Actions to take:
1. List every responsibility given under the "Responsibilities" heading of the job posting below.
2. Decide whether each statement agrees with the job posting below, answering yes or no and quoting the words that decide it: (a) The role involves working with invoice data. (b) The posting is for a senior-level data engineer. (c) The position suits candidates who want to move toward AI/ML engineering or data science.

Excerpted text:

━━━━━━

Junior Data Engineer
We're seeking a Junior Data Engineer with a passion for solving real-world problems using large, complex datasets. This is an exciting opportunity to join a collaborative team that’s laying the foundation for future AI/ML applications. In this role, you’ll help us tackle internal data challenges and develop scalable, high-quality datasets critical to machine learning success.
You’ll work closely with a cross-functional team handling diverse datasets — including invoices, software and hardware asset data — and play a key role in data wrangling, preparation, and quality assurance. This is a growth-focused position, ideal for candidates eager to develop their careers toward AI/ML engineering or data science.
Responsibilities
Collaborate with data scientists and engineers to clean, preprocess, and structure large-scale datasets for AI/ML readiness.
Support the team in building ETL pipelines and applying data wrangling techniques to prepare real-world datasets.
Conduct data quality assessments and document issues or anomalies for remediation.
Contribute to feature engineering efforts and create ML-ready datasets.

━━━━━━

Data extracts:

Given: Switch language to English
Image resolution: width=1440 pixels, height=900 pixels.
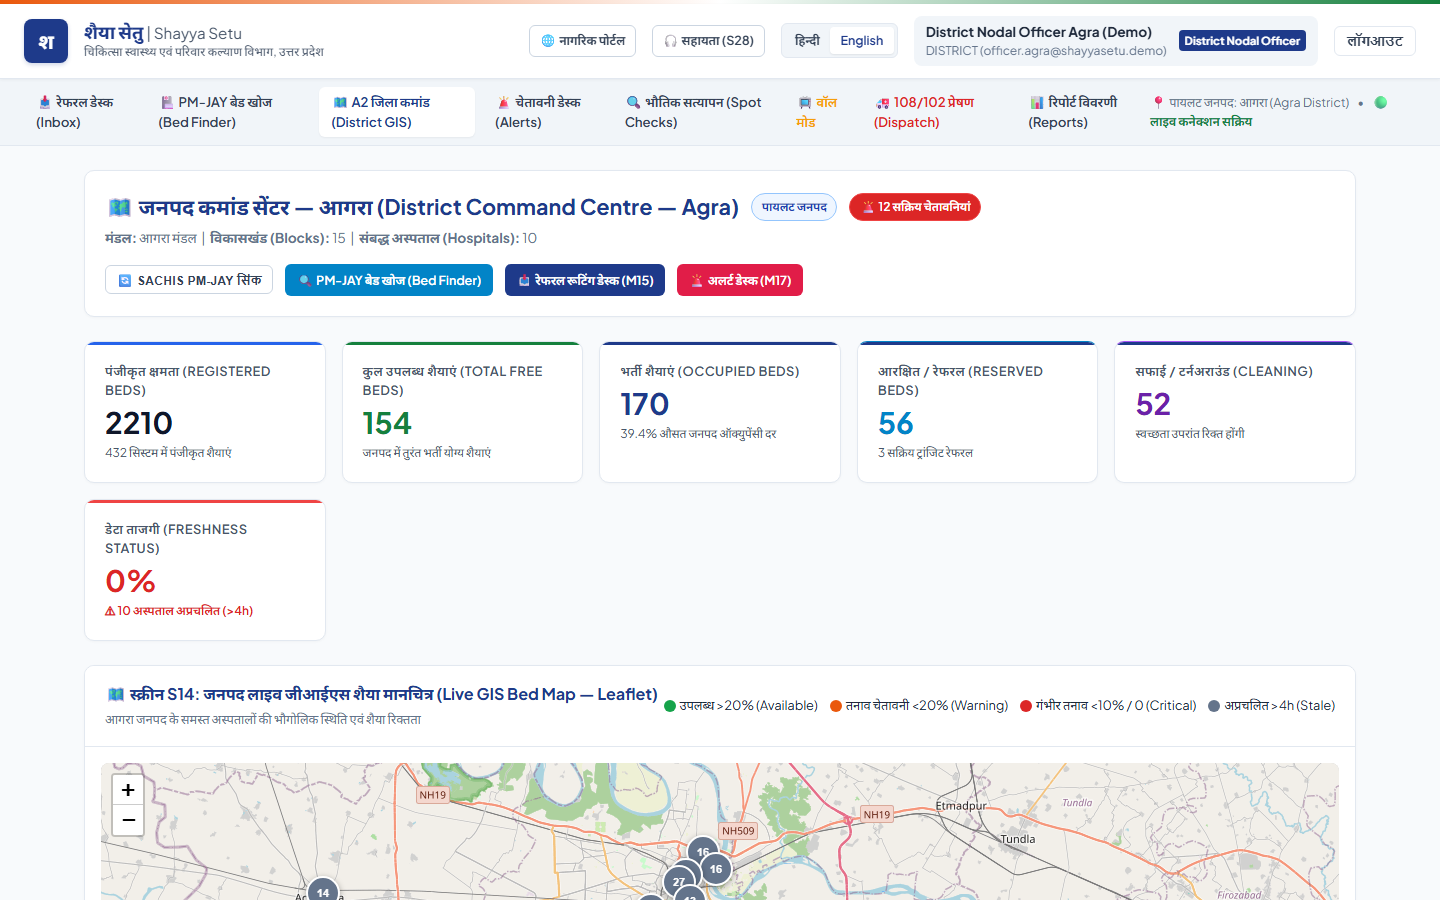Looking at the screenshot, I should (x=862, y=41).
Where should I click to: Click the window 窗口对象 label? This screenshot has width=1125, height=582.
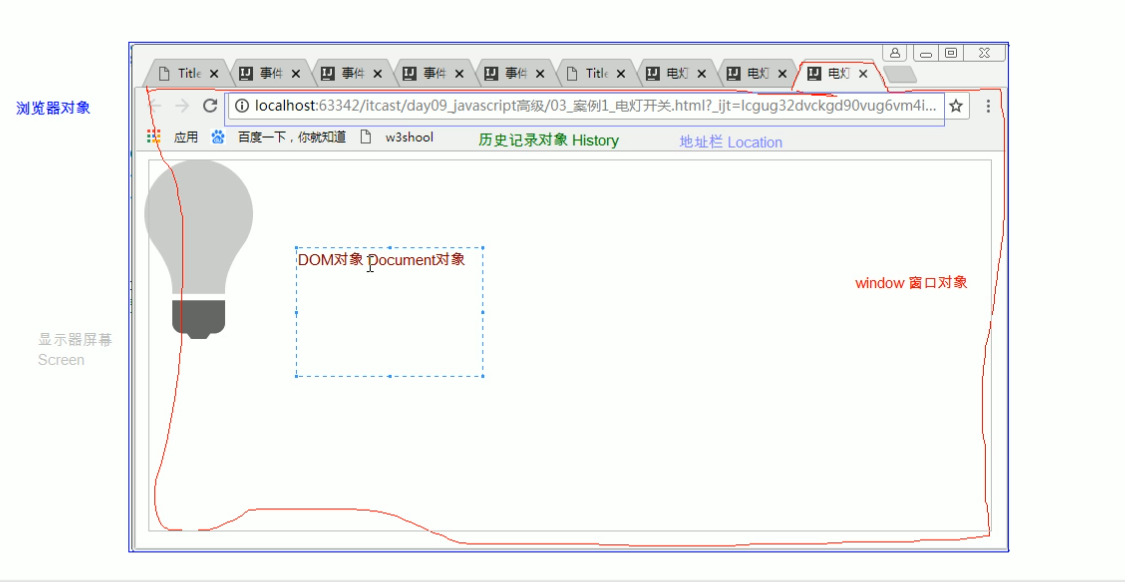tap(911, 283)
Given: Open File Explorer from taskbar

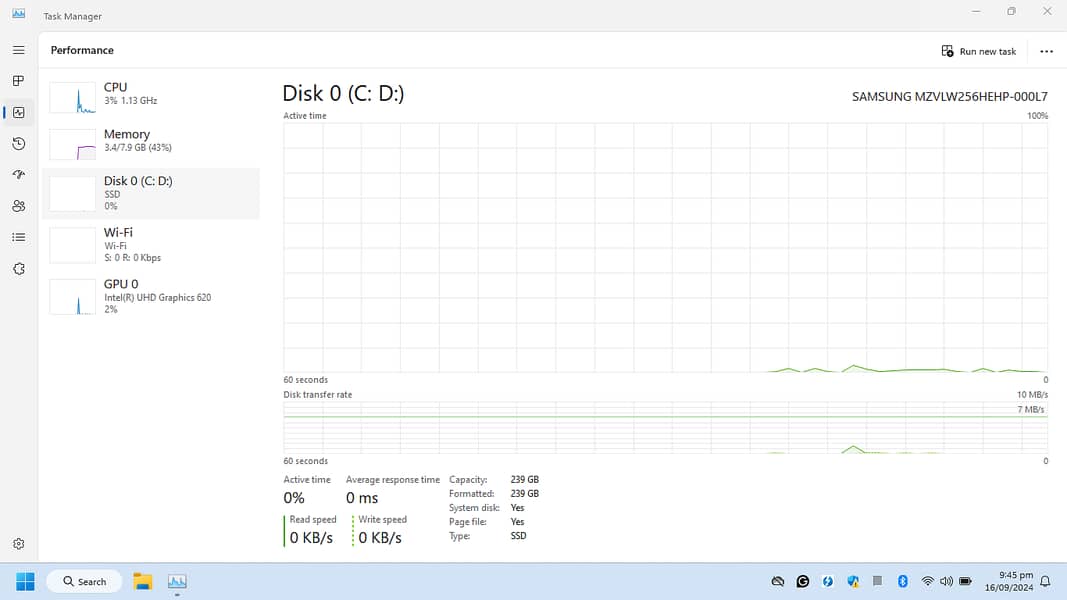Looking at the screenshot, I should pos(143,581).
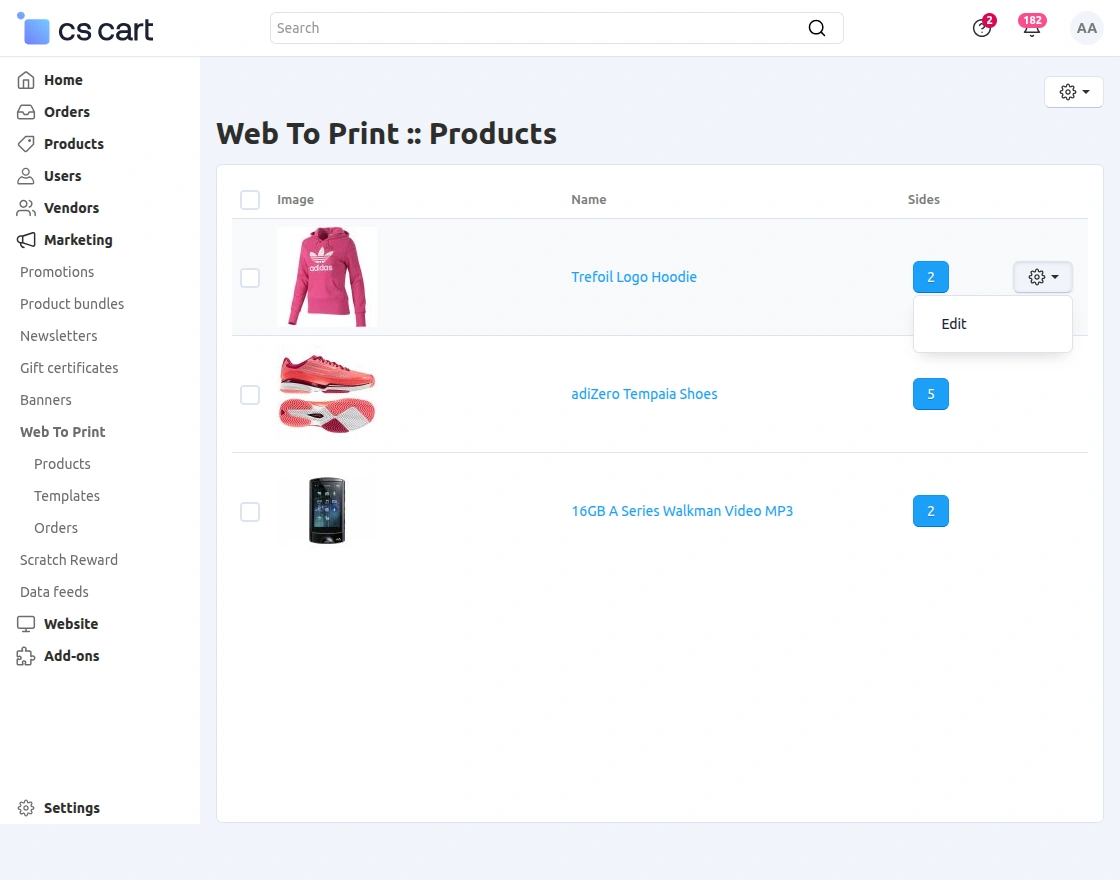Viewport: 1120px width, 880px height.
Task: Click the Marketing megaphone icon
Action: 24,239

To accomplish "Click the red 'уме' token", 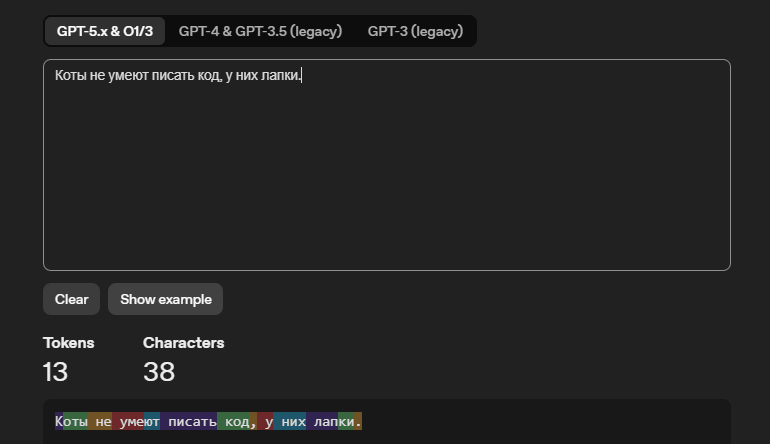I will [x=128, y=421].
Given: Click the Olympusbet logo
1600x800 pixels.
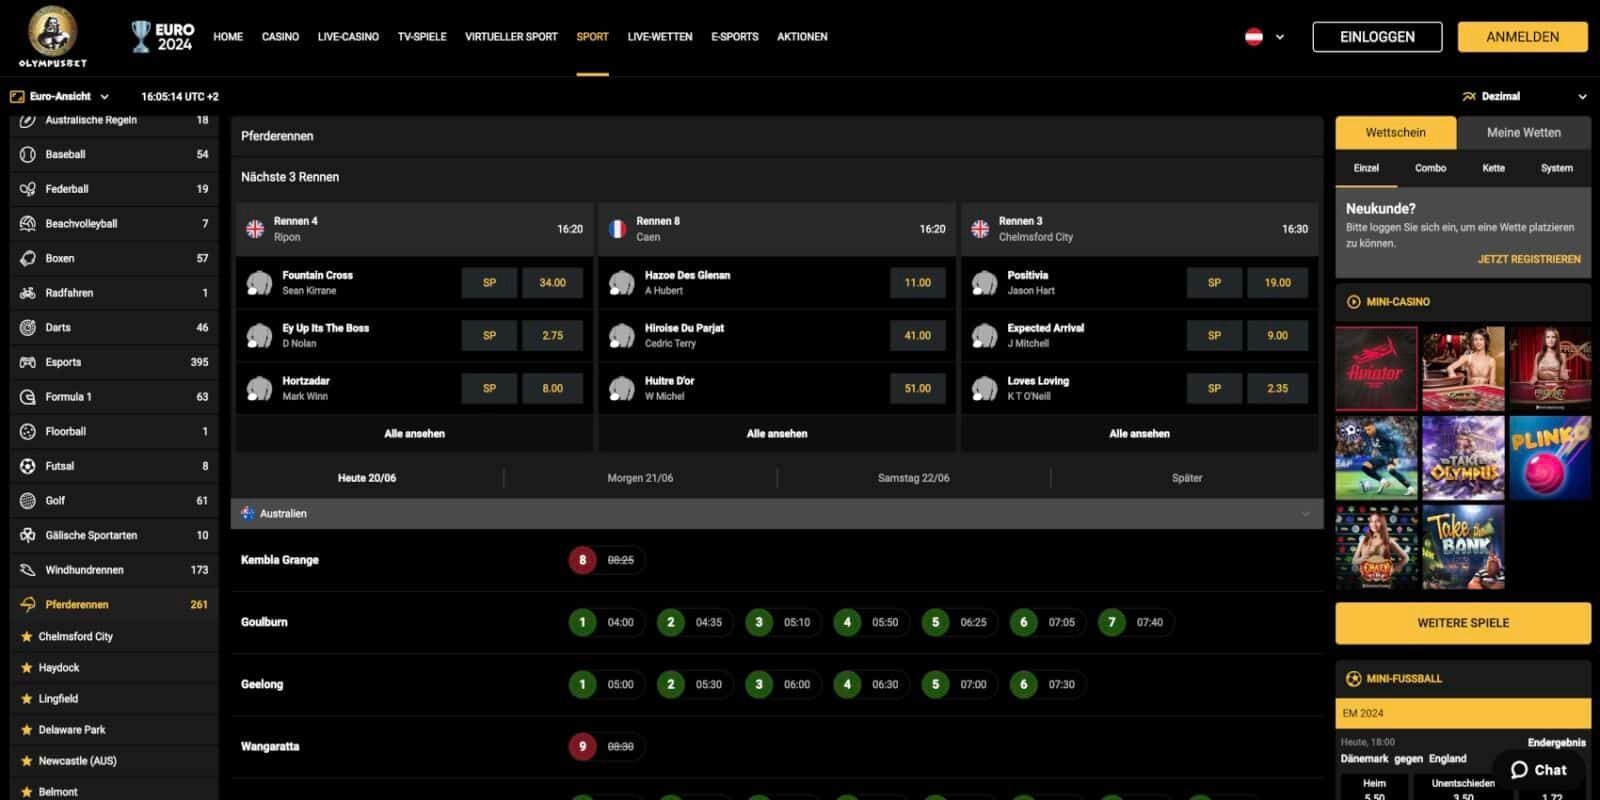Looking at the screenshot, I should pos(52,37).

━━━━━━

Responses:
1.
1. Collaborate with data scientists and engineers to clean, preprocess, and structure large-scale datasets for AI/ML readiness.
2. Support the team in building ETL pipelines and applying data wrangling techniques to prepare real-world datasets.
3. Conduct data quality assessments and document issues or anomalies for remediation.
4. Contribute to feature engineering efforts and create ML-ready datasets.

2.
(a) Yes: "including invoices, software and hardware asset data"
(b) No: "We're seeking a Junior Data Engineer"
(c) Yes: "ideal for candidates eager to develop their careers toward AI/ML engineering or data science"